Opening the night was local indie rock outfit Baltic. With their light hearted sound, the quartet provided a set of fun modern indie tracks, including their Spotify hit, Bleak. Following Baltic were Calva Louise, a lo-fi bubble gum punk trio from London. Pushing forward a sound that fuses buzzing guitars with terrifyingly beautiful harmonies, they gave The Cluny’s atmosphere a taste of vibrancy and colour before the black and white psychedelia of The Blinders kicked in.
Marking a stage presence similar to that of a younger incarnation of Arthur Brown, singer/guitarist Thomas Haywood brought a ferociously primal atmosphere to the Cluny’s tight crowd quarters. Coupled with tight yet frenetic performances from bassist Charlie McGough and drummer Matthew Neale, the band powered through new album tracks such as the punk fuelled Hate Song and bouncing folk tune Rat In A Cage. In addition to showcasing their new stuff, the boys performed past singles such as Brave New World and Ramona Flowers.

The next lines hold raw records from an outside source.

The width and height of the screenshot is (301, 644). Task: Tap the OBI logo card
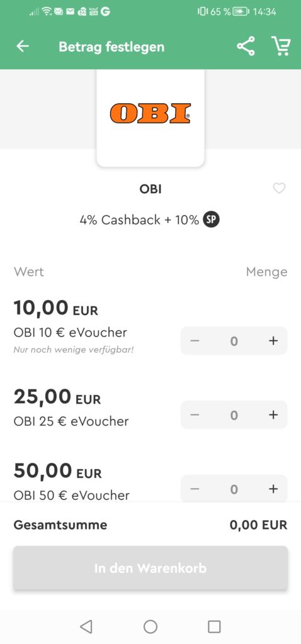tap(151, 118)
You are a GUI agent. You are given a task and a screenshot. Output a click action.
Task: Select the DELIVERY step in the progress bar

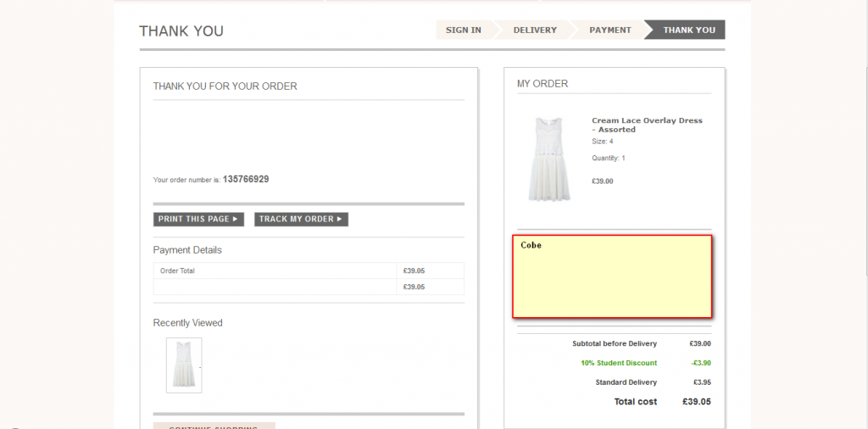click(x=535, y=31)
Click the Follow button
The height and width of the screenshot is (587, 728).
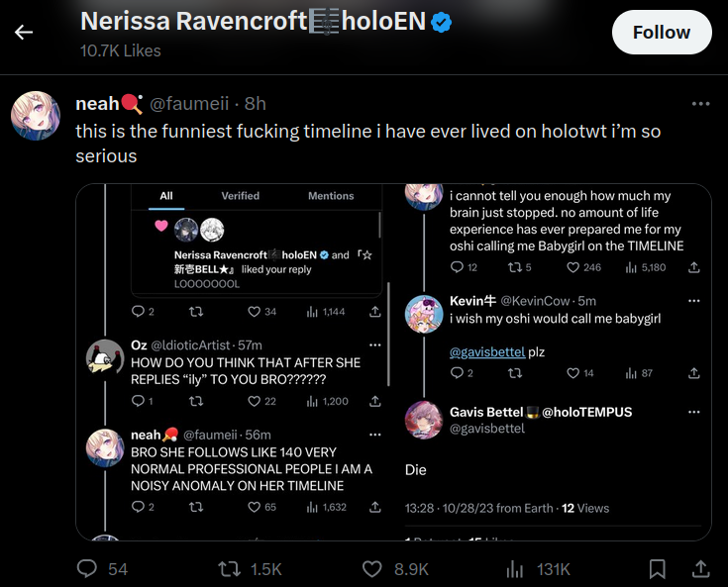(662, 33)
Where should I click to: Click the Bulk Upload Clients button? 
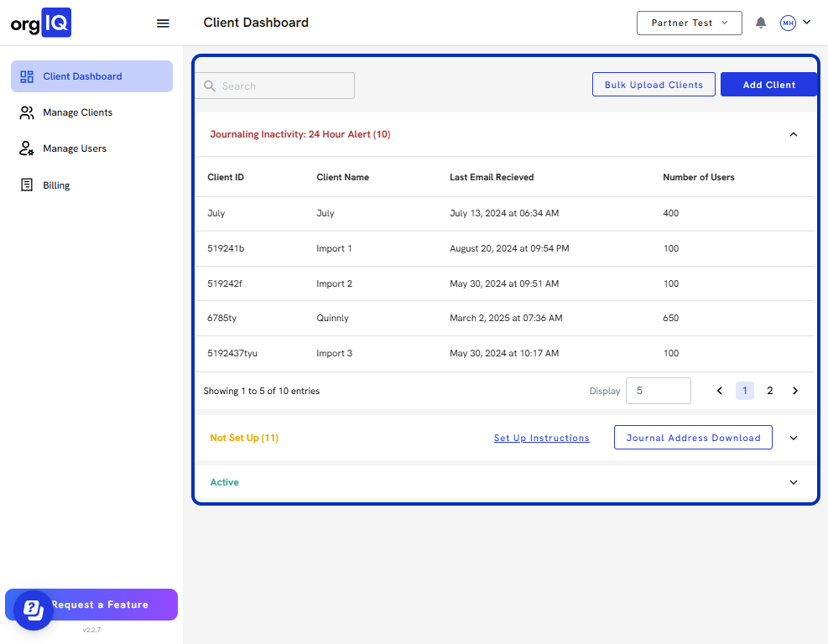(654, 85)
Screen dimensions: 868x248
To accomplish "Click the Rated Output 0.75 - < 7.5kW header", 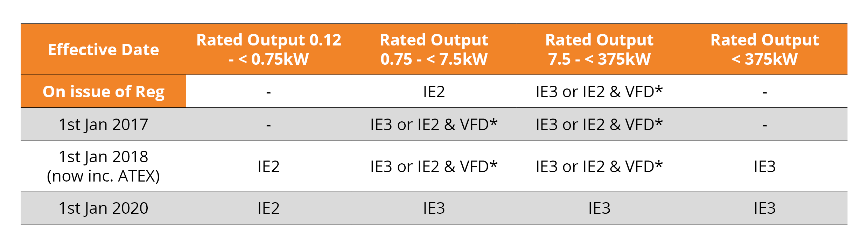I will 434,49.
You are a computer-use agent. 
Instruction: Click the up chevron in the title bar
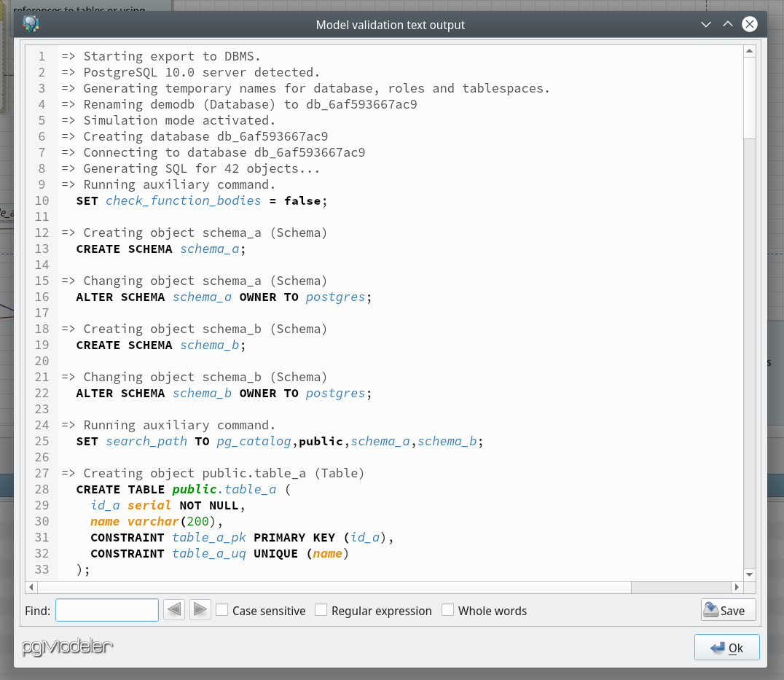pos(727,23)
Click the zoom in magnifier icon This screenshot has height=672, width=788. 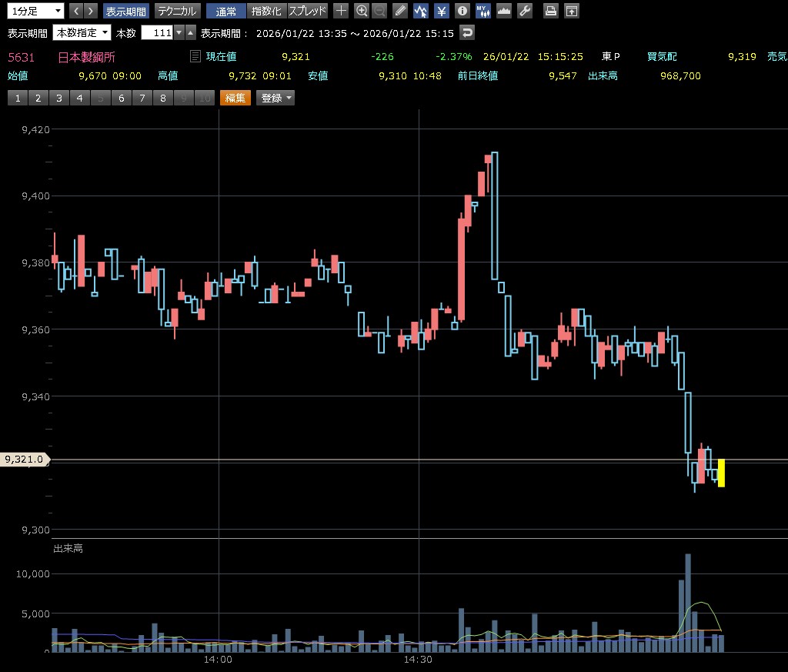[361, 11]
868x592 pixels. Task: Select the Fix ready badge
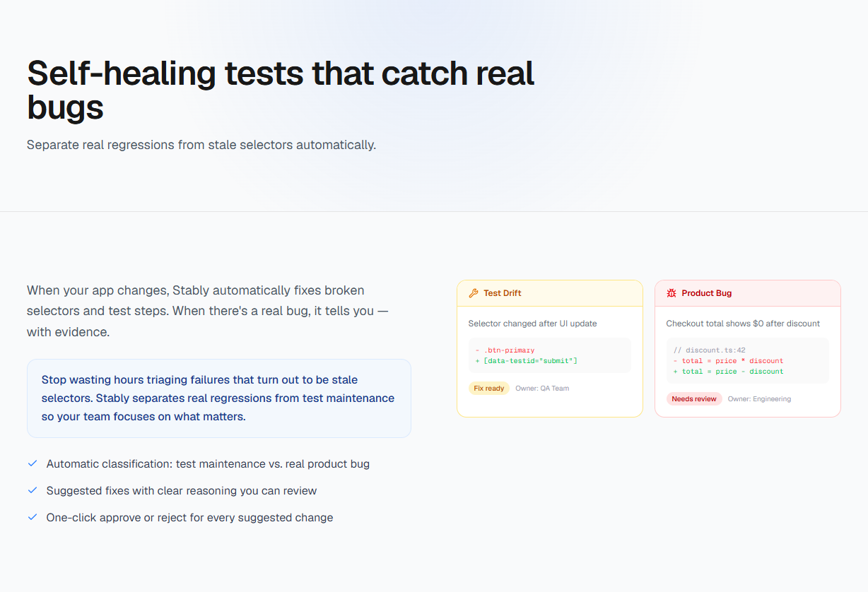point(489,388)
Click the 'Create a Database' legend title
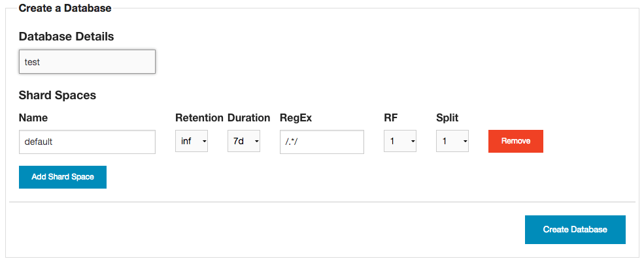 [65, 8]
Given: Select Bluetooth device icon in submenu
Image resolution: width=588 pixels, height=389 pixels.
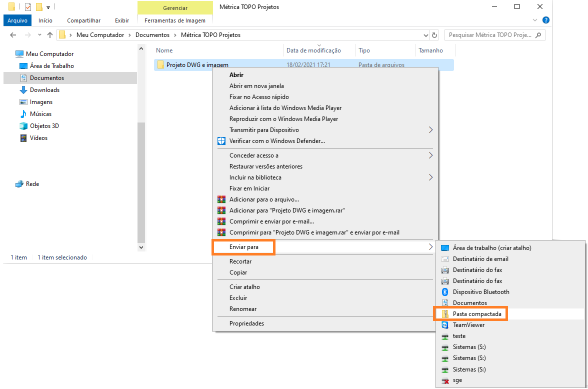Looking at the screenshot, I should point(445,292).
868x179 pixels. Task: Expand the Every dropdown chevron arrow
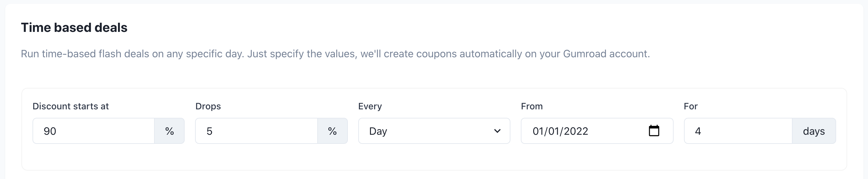[x=497, y=131]
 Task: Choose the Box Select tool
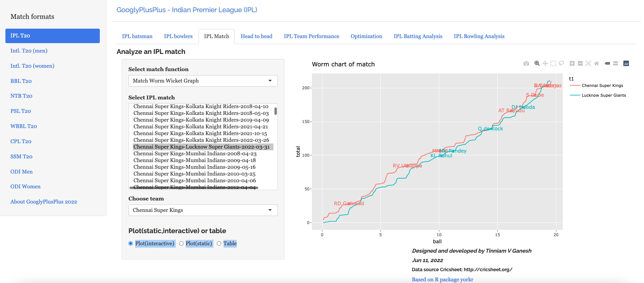point(553,63)
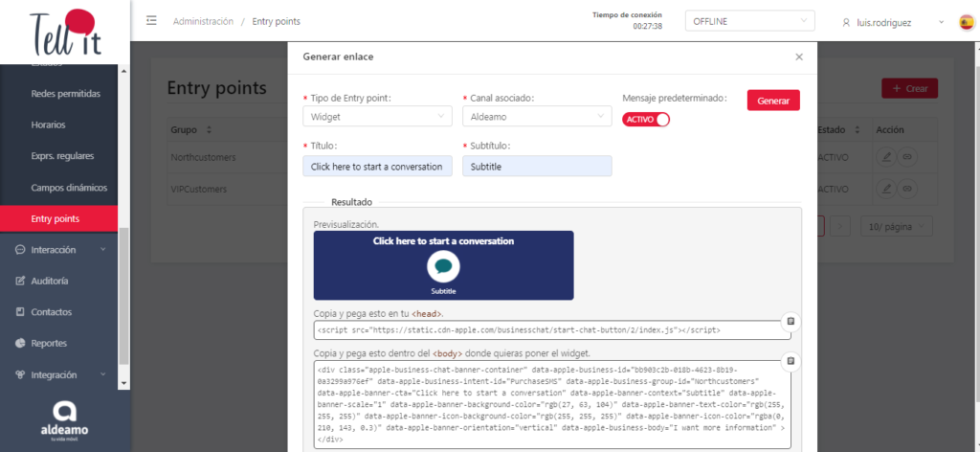Click the sidebar collapse hamburger icon
Image resolution: width=980 pixels, height=452 pixels.
[151, 21]
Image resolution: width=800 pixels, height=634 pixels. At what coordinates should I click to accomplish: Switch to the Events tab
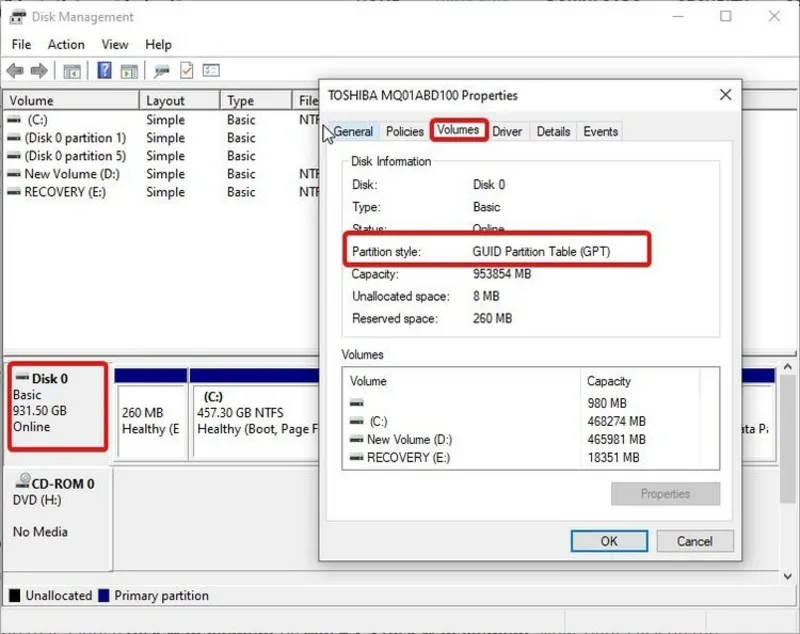600,131
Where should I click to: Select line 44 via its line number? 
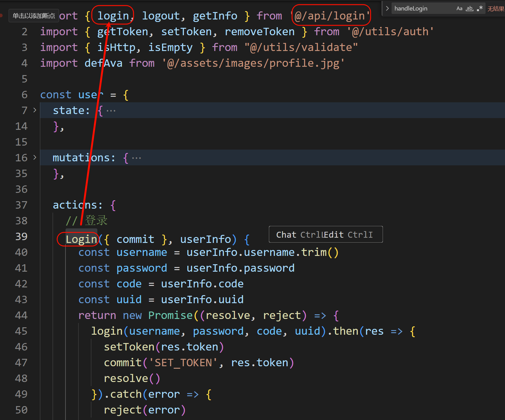point(21,316)
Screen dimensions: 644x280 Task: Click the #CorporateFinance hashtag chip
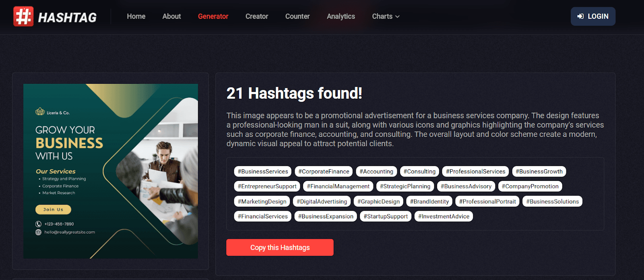[x=324, y=172]
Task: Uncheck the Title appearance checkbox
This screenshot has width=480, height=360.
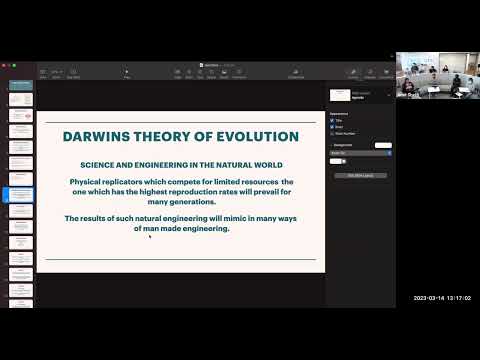Action: point(332,120)
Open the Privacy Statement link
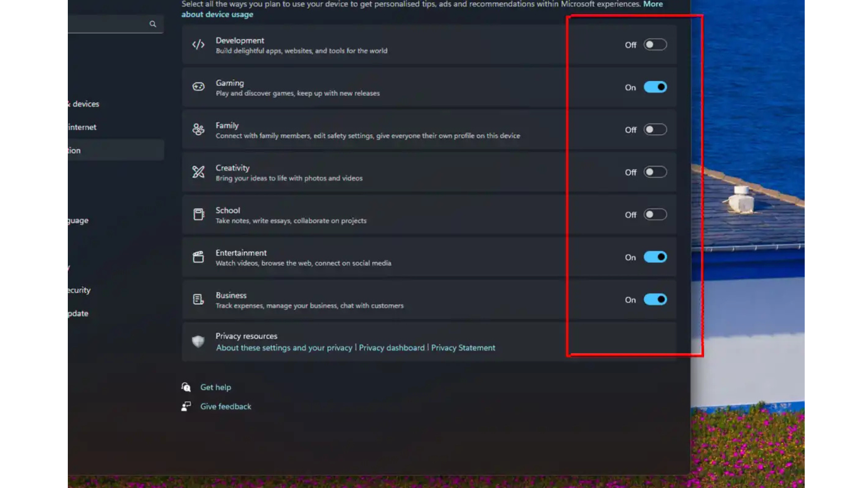Viewport: 868px width, 488px height. click(463, 347)
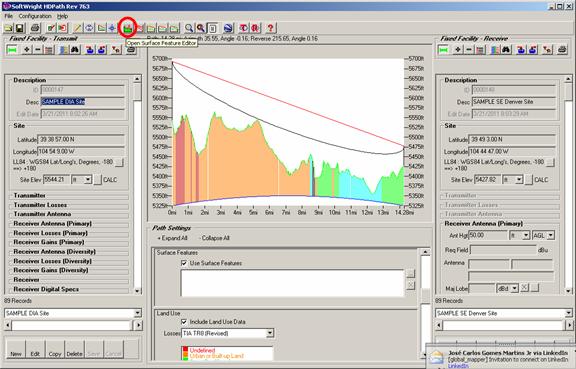Viewport: 576px width, 369px height.
Task: Open the AGL antenna height reference dropdown
Action: (x=551, y=235)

Seemingly pulling a range of influences from artists going as far as The Fall to The Black Angels to Bob Dylan, the trio provided an aura of gritty punk energy infused with a darkened psychedelic overlay, marking a triumphant statement of their sound and style upon the Geordie audience.
The band’s ability to keep their influences of punk, psychedelic rock and folk going at full speed whilst still keeping up a level of energy and ferocity throughout the gig makes The Blinders a standout amongst current modern indie rock contemporaries.
This only makes it all the more exciting to see what they do next with their sound and their live performances.